### Task brief
Restate the records so that not a single word differs.

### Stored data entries
○ ○ ○ ○ ○ ○ ○
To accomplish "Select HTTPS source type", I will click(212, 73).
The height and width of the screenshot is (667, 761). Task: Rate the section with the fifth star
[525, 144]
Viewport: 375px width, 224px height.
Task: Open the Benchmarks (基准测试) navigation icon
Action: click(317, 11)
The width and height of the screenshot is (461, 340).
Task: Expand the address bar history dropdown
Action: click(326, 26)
○ ○ ○ ○ ○ ○ ○
### Written reply
To accomplish "Select HTTPS source type", I will click(212, 73).
The height and width of the screenshot is (667, 761). Task: Rate the section with the fifth star
[525, 144]
Viewport: 375px width, 224px height.
Task: Open the Benchmarks (基准测试) navigation icon
Action: click(317, 11)
The width and height of the screenshot is (461, 340).
Task: Expand the address bar history dropdown
Action: click(326, 26)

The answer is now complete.